=== TEXTE PROPOSÉ ===

Gouvernement d’union nationale en Tunisie : le choix de l’autorité
Dans la formation du gouvernement d’union nationale de Youssef Chahed, les choix du chef de l’État ont été déterminants. Surprises, départs, visages inattendus… Tout ce qu’il faut savoir sur la nouvelle équipe au pouvoir.
Youssef Chahed a choisi de passer en force pour former son gouvernement d’union nationale. Il a dévoilé les contours de son équipe dans l’après-midi du 20 août, au terme de dix-sept jours d’intenses pourparlers et de tractations. L’équation qui lui était proposée était complexe, voire impossible à résoudre.
Il lui fallait à la fois satisfaire les deux composantes principales de sa majorité, Nidaa Tounes, le parti dont il est issu, et Ennahdha, qui pèsent respectivement 67 et 69 élus à l’Assemblée ; ménager ses alliés de la coalition sortante, les libéraux d’Afek Tounes et l’Union patriotique libre (UPL), de l’homme d’affaires Slim Riahi (respectivement 10 et 12 élus) ; tendre la main à la gauche démocrate et intégrer des représentants adoubés par l’Union générale tunisienne du travail (UGTT) ; dénicher de nouvelles compétences ; rajeunir et féminiser le gouvernement, tout en évitant soigneusement d’apparaître comme l’otage des formations partisanes.
Le choix de l’autorité
Partant du principe qu’il serait impossible de concilier tout le monde, le nouveau Premier ministre tunisien, en accord avec le président Béji Caïd Essebsi (BCE), a privilégié l’autorité au consensus. Les atermoiements de son prédécesseur avaient d’emblée sapé son autorité. On avait reproché, à juste titre, à Habib Essid de se laisser dicter sa conduite par les partis de la coalition. Chahed a fait exactement le contraire. Il a choisi et nommé lui-même ses ministres, sans solliciter l’aval des états-majors partisans.

=== EXTRAIT DE DONNÉES ===

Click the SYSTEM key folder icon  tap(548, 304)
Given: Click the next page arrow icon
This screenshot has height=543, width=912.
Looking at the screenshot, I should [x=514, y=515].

===

### [CONSIGNE]
Recopiez sans rien changer le passage de l’article sur le gouvernement d’union nationale en Tunisie, de « Youssef Chahed a » à « impossible à résoudre. ».

### [CORRIGÉ RÉDIGÉ]
Youssef Chahed a choisi de passer en force pour former son gouvernement d’union nationale. Il a dévoilé les contours de son équipe dans l’après-midi du 20 août, au terme de dix-sept jours d’intenses pourparlers et de tractations. L’équation qui lui était proposée était complexe, voire impossible à résoudre.